Ship collision and shipwreck in Sydney Harbour, Australia, in 1904

The Manly–Agnes collision was a 1904 shipwreck in Sydney Harbour, Australia. It involved the 30' launch Agnes and the steamer which was a much larger passenger ferry. The Agnes was carrying a family between Snails Bay and Middle Harbour.

==Agnes==
The Agnes was a launch owned by Frederick Thomas Heming. She had been completed in 1904 by W Holmes of North Sydney, New South Wales and was powered by a 5 hp (3.7 kW) Hercules engine.

==The collision==
The collision occurred in the Sydney Harbour on a Sunday.
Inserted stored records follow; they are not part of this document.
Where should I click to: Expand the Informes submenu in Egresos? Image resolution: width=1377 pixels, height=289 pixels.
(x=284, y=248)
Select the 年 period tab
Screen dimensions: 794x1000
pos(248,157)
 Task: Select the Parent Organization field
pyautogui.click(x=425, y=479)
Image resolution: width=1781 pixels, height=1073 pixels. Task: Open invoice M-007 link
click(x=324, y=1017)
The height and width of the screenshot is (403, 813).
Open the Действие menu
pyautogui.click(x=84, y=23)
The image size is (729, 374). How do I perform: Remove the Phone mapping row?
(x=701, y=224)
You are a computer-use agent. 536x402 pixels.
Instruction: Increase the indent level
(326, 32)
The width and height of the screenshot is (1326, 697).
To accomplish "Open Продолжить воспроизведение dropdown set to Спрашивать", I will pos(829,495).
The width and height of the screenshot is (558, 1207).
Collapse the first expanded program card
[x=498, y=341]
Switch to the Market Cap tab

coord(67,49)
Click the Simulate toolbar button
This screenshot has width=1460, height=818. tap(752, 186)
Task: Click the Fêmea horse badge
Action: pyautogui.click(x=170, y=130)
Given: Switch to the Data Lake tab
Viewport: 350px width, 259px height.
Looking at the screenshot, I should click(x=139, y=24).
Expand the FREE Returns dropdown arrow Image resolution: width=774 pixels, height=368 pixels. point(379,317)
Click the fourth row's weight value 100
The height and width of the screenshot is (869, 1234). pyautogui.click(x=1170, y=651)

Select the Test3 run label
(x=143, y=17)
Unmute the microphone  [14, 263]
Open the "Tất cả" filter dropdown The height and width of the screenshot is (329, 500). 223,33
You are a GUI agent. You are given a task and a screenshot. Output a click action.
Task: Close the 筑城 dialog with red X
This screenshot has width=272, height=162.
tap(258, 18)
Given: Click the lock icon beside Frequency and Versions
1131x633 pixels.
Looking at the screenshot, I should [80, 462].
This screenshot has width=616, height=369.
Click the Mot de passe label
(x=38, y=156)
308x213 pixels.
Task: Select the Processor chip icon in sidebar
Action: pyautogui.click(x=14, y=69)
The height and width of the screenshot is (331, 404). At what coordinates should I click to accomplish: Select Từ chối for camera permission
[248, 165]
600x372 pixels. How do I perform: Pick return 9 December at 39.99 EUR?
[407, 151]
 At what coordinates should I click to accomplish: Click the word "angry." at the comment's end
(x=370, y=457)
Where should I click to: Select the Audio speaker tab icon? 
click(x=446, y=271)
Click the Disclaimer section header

The Manly ran into the Agnes hitting it near the stern. The Hemings family of six people on board the Agnes were thrown into the water. Mr. Heming and his wife Agnes drowned - their four children were rescued and survived.

==Aftermath==
Captain Ward of the Manly was charged with manslaughter. The jury deliberated a short time before returning with a verdict of not guilty. Blame for the accident was placed on Hemings for turning into the path of the ferry. Captain Ward was admonished for not sounding the ferry's whistle.

The four Hemings children were orphaned by the loss of their parents. A fund was created to help the oldest son buy out the parents' laundry business.